EXERCISE TASK A
In the passage on adding the ZiKing CPE46B build target, what does the value 8000k represent?
EXERCISE TASK B
Continue the passage on adding the ZiKing CPE46B build target from its final sentence.

SELECTED PASSAGE
* * * * * * *

Futhermore, I added the ZiKing CPE46B target in order to be able to select the target image using OpenWrt build system.

In the file ./target/linux/ath79/image/generic.mk add:

define Device/ziking_cpe46b
  SOC := ar9330
  DEVICE_VENDOR := ZiKing
  DEVICE_MODEL := CPE46B
  IMAGE_SIZE := 8000k
  SUPPORTED_DEVICES += cpe46b
endef
TARGET_DEVICES += ziking_cpe46b

8000k is the size of the partition chosen before. It should be now possible to select the new target using the standard make menuconfig and following normal OpenWrt build instructions.

The result should be the file called ./bin/targets/ath79/generic/openwrt-ath79-generic-ziking_cpe46b-squashfs-sysupgrade.bin

Putting it all together

Technically, there are at least three methods to flash back the newly obtained images:

  • Flash from a running system, using mtd
  • Flash from U-Boot via tftp
  • Flash using the SOIC Clip

As of now, I have yet to try the first two. This document will be updated accordingly.

Flash via Soic

Warning: the du command do not report exact file sizes but round instead in order to follow the sector size in use.

* * * * * * *

DATA EXCERPT
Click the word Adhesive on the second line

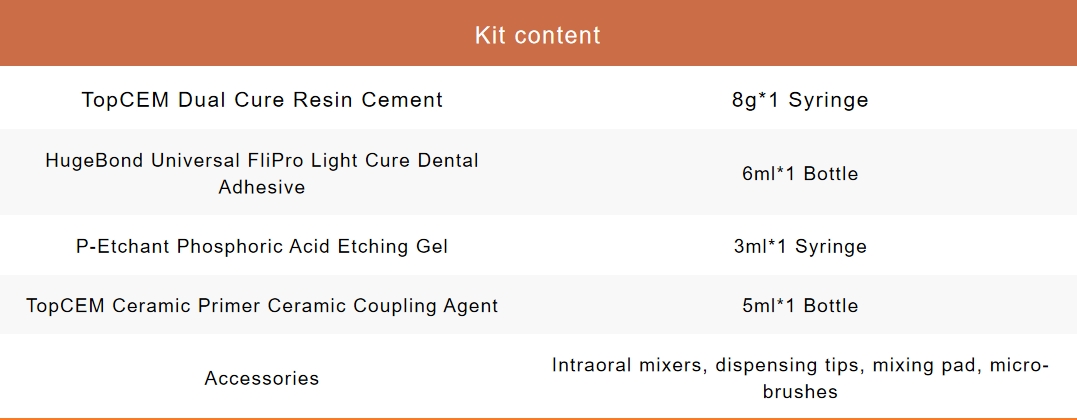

* * * * * * *

TASK ANSWER A
It is the size of the partition chosen before.

TASK ANSWER B
In order to flash using flashrom the target image needs to be exctly 8192KiB. So what needs to be done is to assemble a full image and add NULL padding where necessary.

Firstly, dump the new u-boot-env partition with the new parameters written using setenv as described in the U-Boot specific section. Out final layout should be:

  • u-boot 64KiB, the exact same file as dumped (mtd0)
  • u-boot-env 64KiB, newly dumped with the changes
  • firmware 8000KiB, the OpenWrt image padded with 0x00
  • ART 64KiB, the exact same file as dumped (mtd6)

    # cat u-boot > flash
    # cat u-boot-env >> flash
    # ls -l openwrt-ath79-generic-ziking_cpe46b-squashfs-sysupgrade.bin
    -rwxrwxrwx 1 user user 3998478 Apr 14 01:11 openwrt-ath79-generic-ziking_cpe46b-squashfs-sysupgrade.bin
    # cat openwrt-ath79-generic-ziking_cpe46b-squashfs-sysupgrade.bin >> flash
    # ls -l flash
    -rwxrwxrwx 1 user user 4129550 Apr 14 20:53 flash
    # dd if=/dev/zero of=padding bs=1 count=4193522
    # cat padding >> flash
    # cat art >> flash
    # ls -l flash
    -rwxrwxrwx 1 user user 8388608 Apr 14 20:54 flash
    

The dd command count is the result of the following operation: 8000*1024-3998478=4193522.

And now flash the obtained flash binary.

# flashrom -p linux_spi:dev=/dev/spidev0.0,spispeed=1000 -w flash
flashrom  on Linux 4.19.97+ (armv6l)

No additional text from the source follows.